» **Problem details**:
Exactly transcribe the span of lines from the one containing "Image resolution: width=1288" through the final line of the entries, inclusive, and nothing outside it. Exclude the pictures.

::: Task data :::

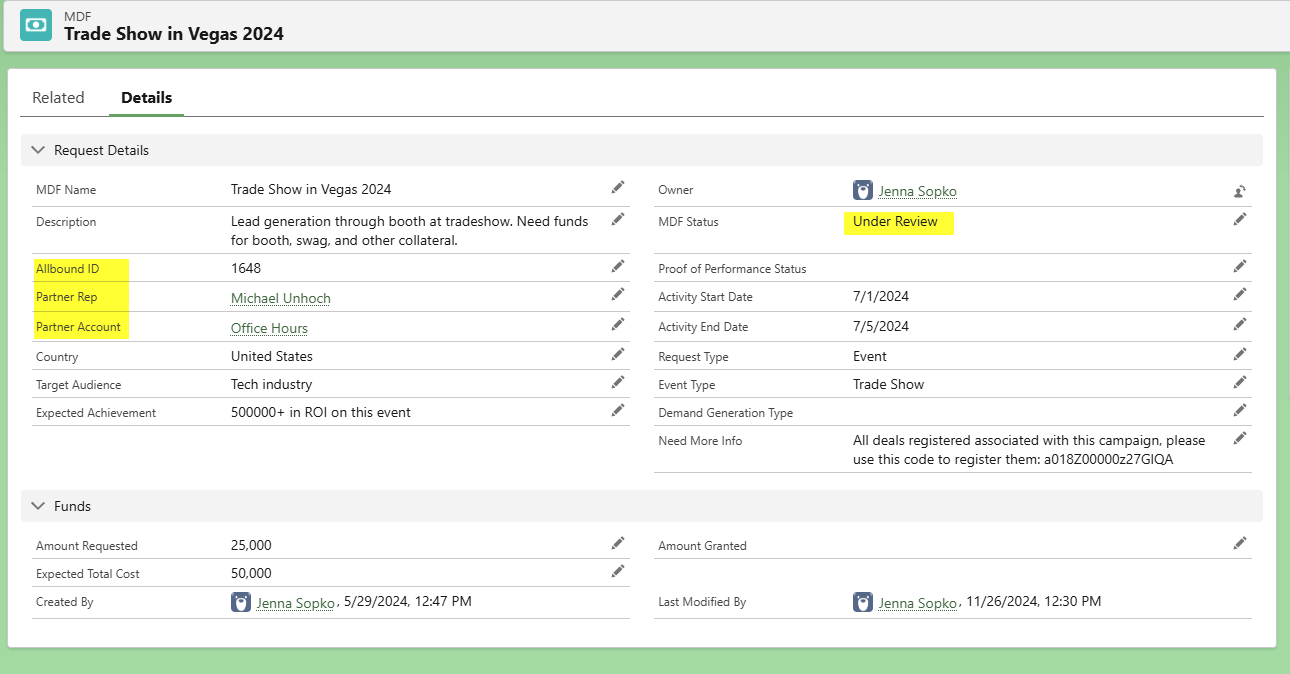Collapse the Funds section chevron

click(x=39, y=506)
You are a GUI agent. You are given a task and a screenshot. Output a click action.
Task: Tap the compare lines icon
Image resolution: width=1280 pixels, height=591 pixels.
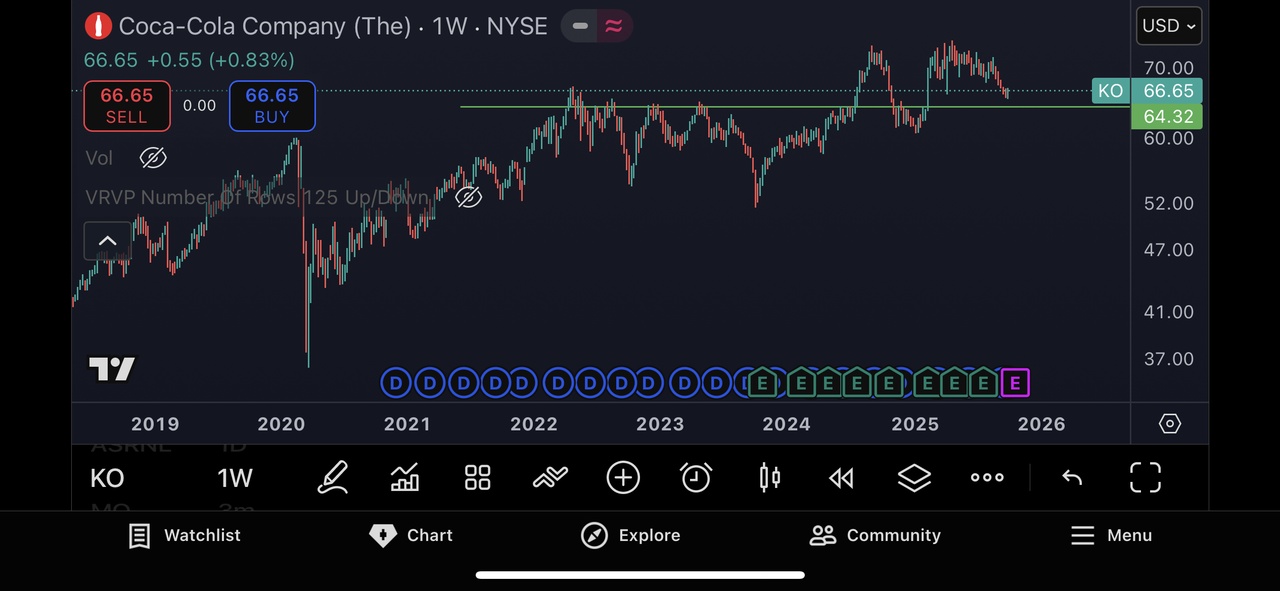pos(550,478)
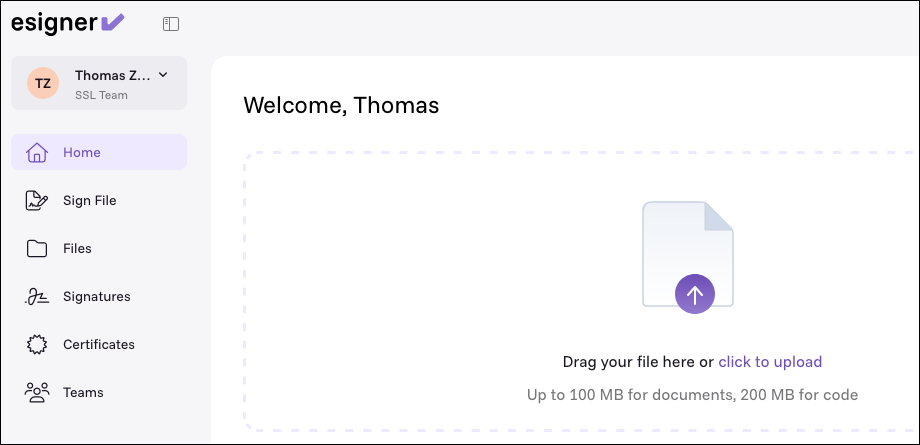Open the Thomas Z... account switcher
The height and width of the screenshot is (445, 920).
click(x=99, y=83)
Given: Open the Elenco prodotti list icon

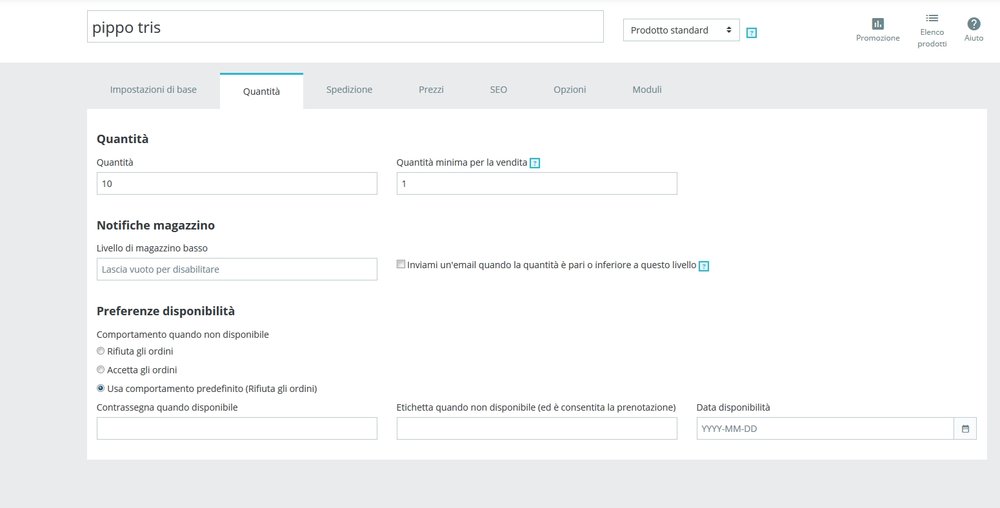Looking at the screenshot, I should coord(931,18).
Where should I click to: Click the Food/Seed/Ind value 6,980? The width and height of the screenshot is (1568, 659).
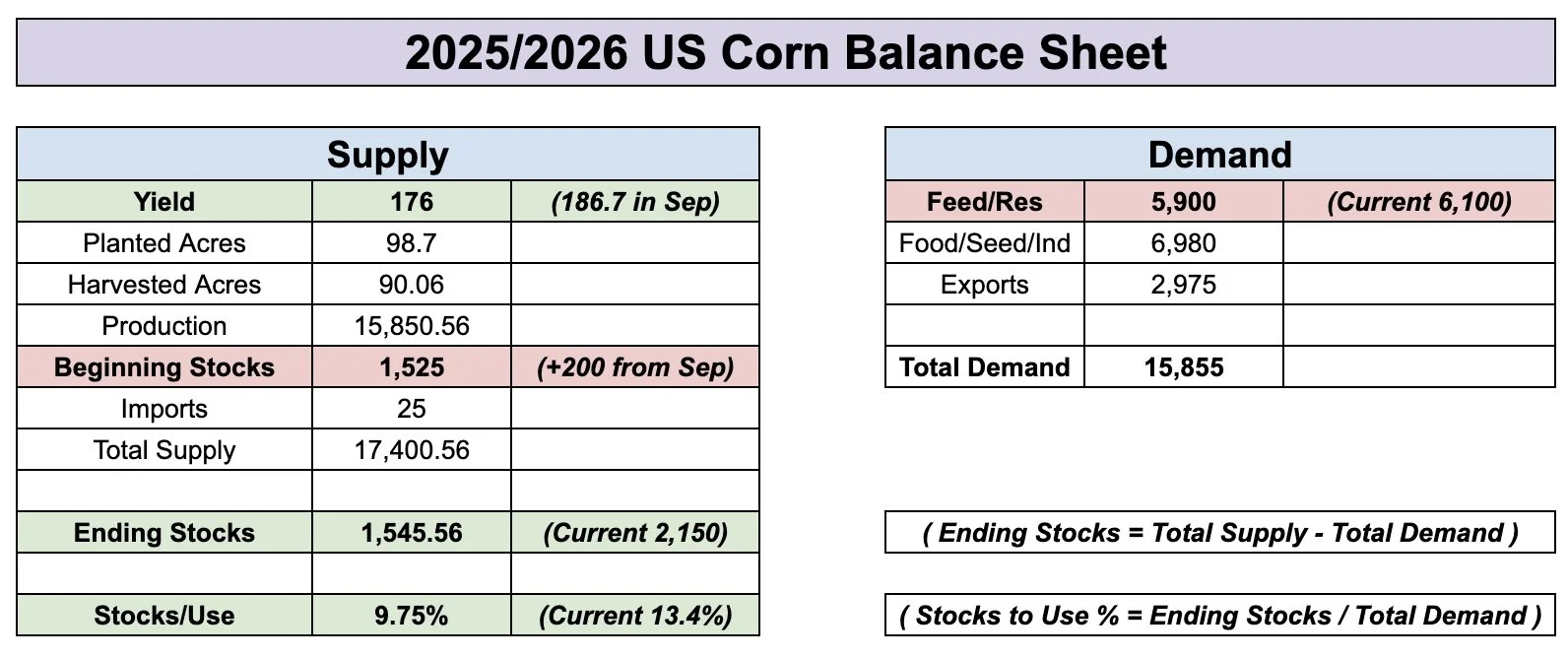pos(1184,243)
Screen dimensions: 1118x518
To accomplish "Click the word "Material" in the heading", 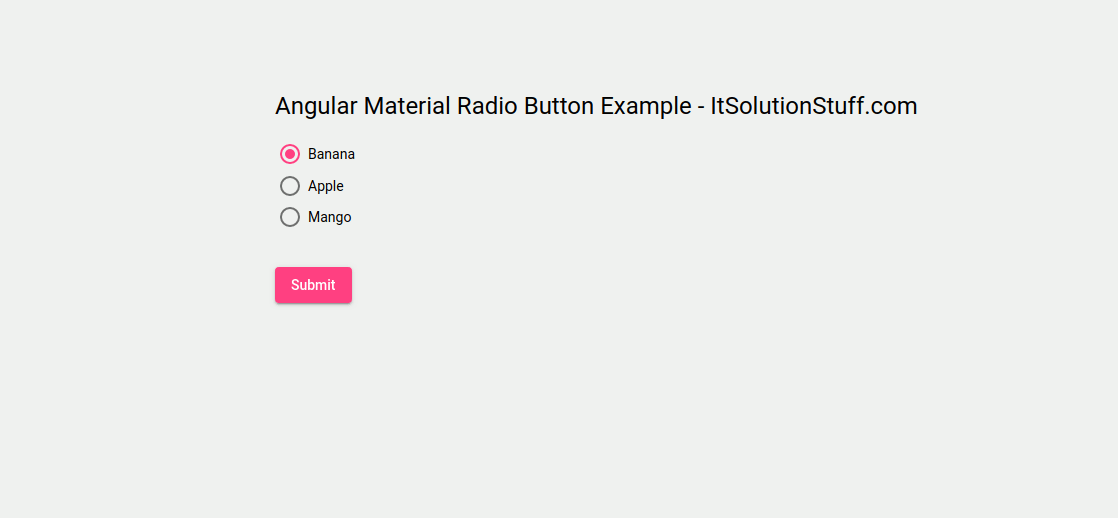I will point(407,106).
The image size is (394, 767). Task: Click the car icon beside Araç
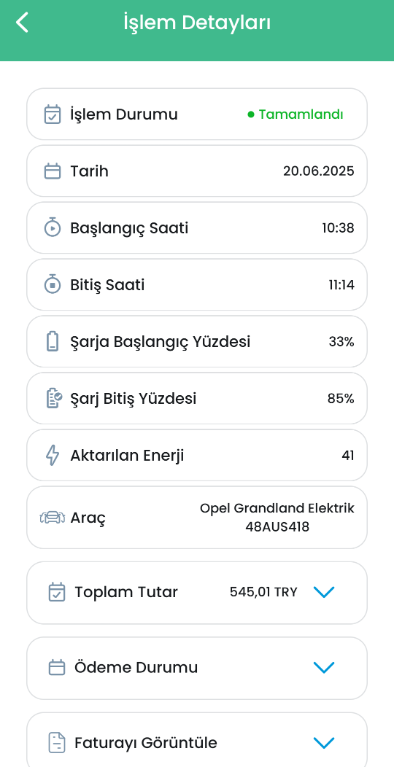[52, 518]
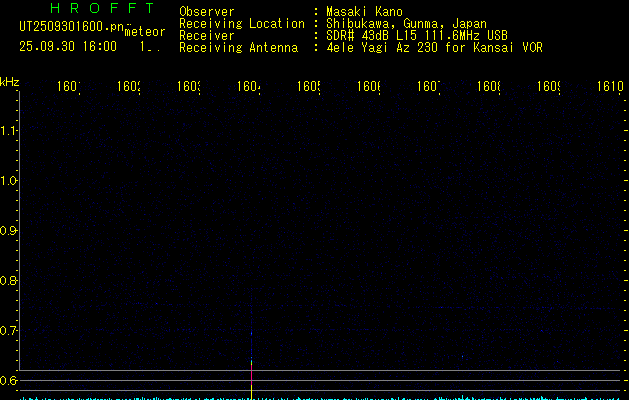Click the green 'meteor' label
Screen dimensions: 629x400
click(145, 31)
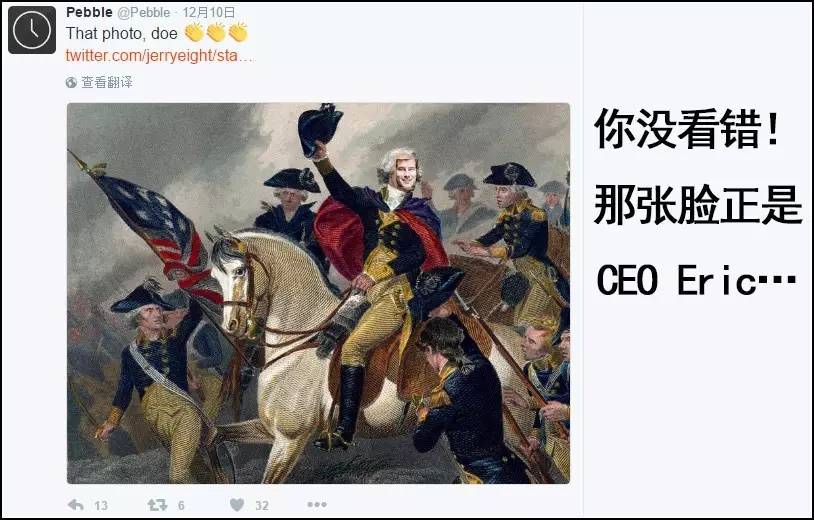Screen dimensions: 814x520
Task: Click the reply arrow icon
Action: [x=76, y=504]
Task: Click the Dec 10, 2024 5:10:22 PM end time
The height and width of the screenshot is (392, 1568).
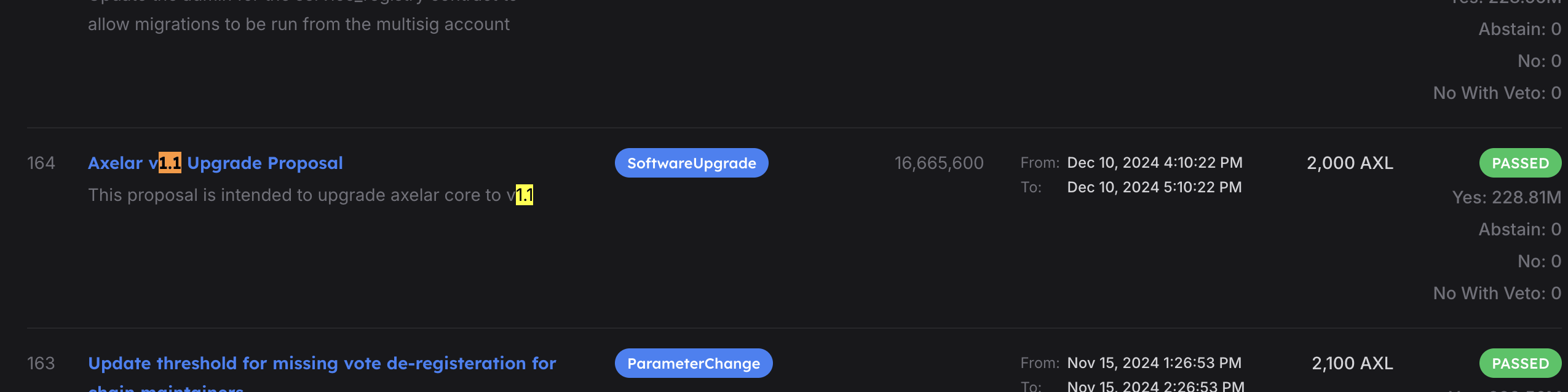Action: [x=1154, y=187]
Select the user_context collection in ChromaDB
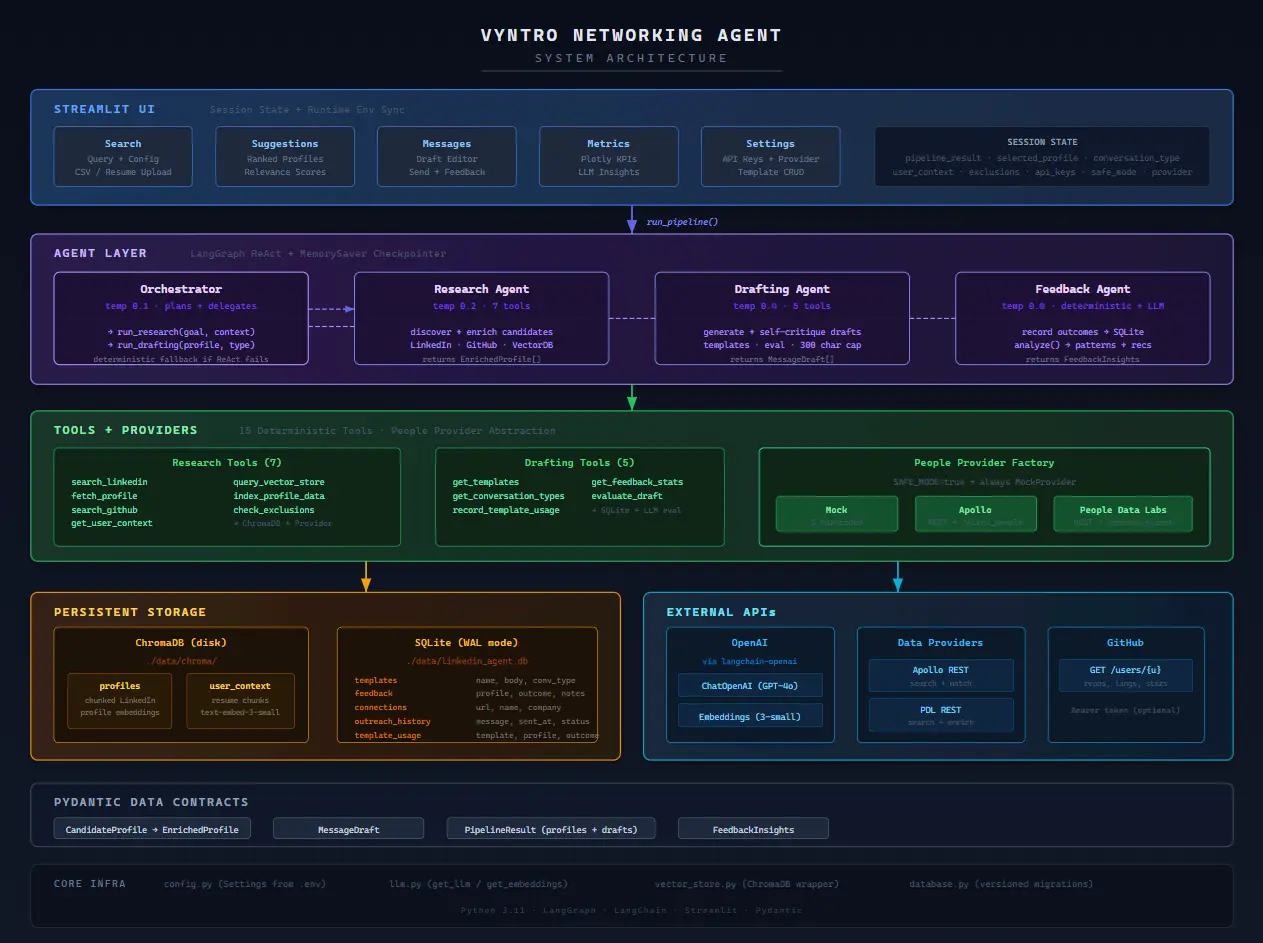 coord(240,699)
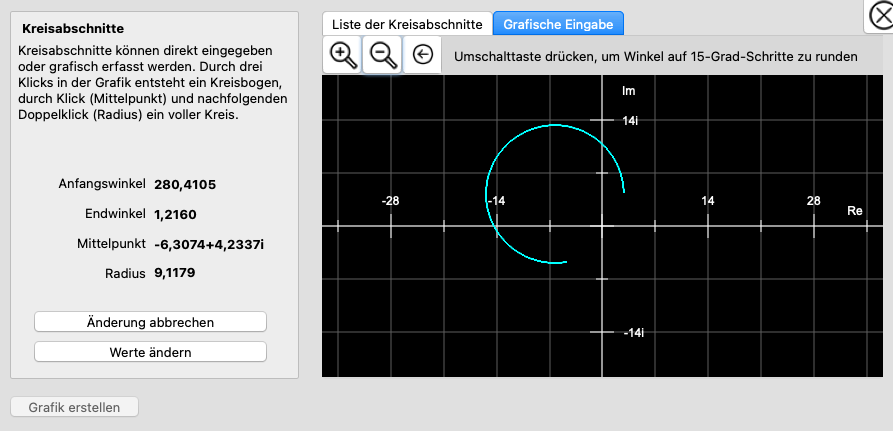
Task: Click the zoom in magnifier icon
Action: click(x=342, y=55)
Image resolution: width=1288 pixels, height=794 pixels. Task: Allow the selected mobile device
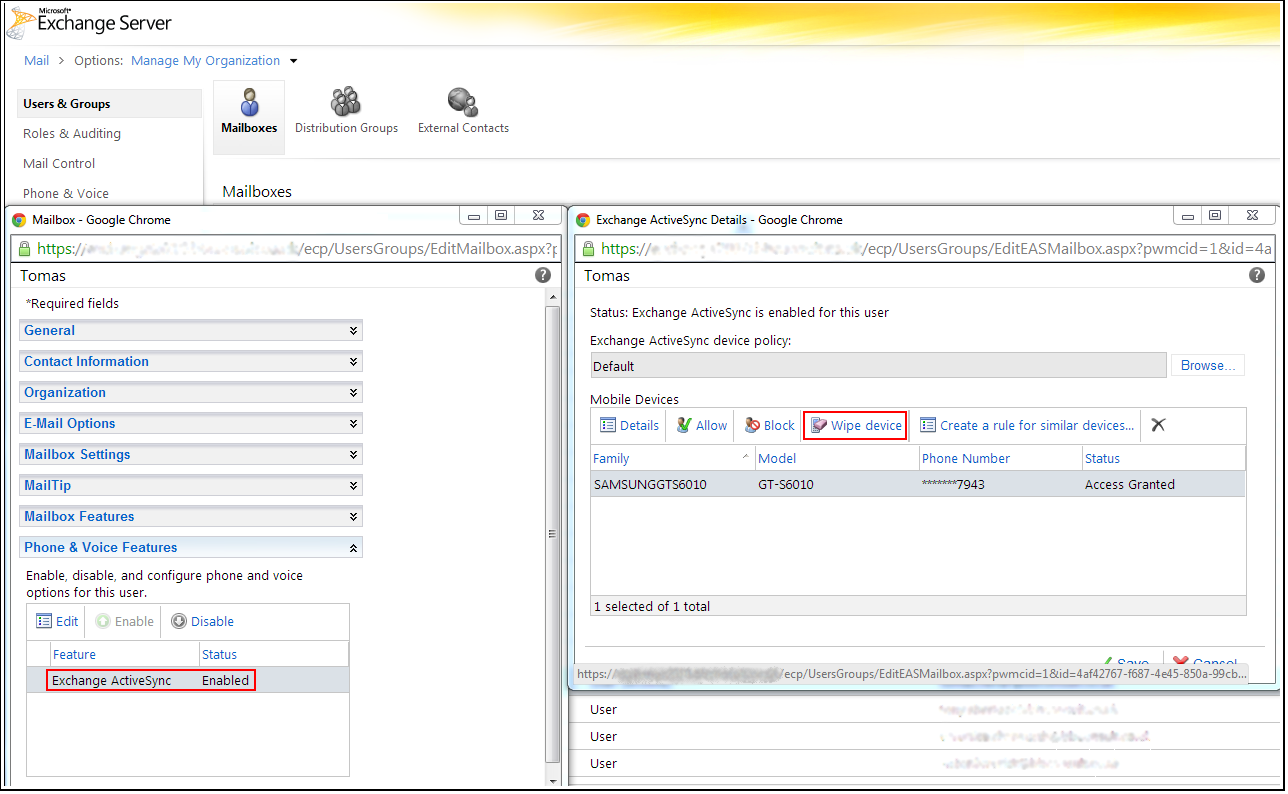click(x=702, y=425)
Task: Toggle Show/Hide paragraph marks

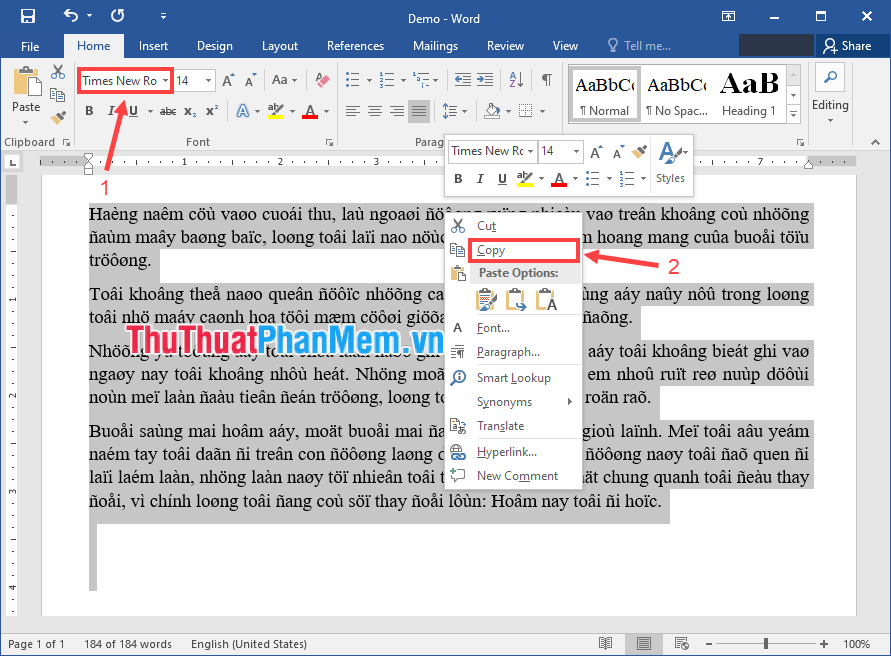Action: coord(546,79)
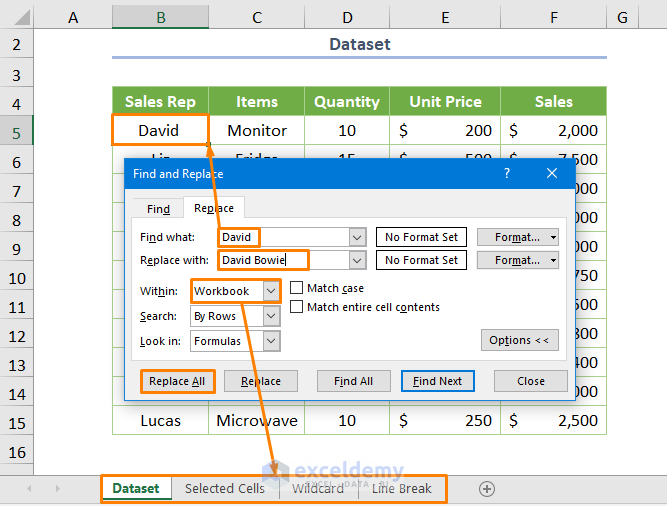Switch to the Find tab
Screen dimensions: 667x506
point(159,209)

:::

» **Solution to the exercise**:
Image resolution: width=1288 pixels, height=794 pixels. Task: Allow the selected mobile device
click(x=702, y=425)
Task: Toggle Show/Hide paragraph marks

Action: coord(546,79)
Switch to the Find tab
Screen dimensions: 667x506
point(159,209)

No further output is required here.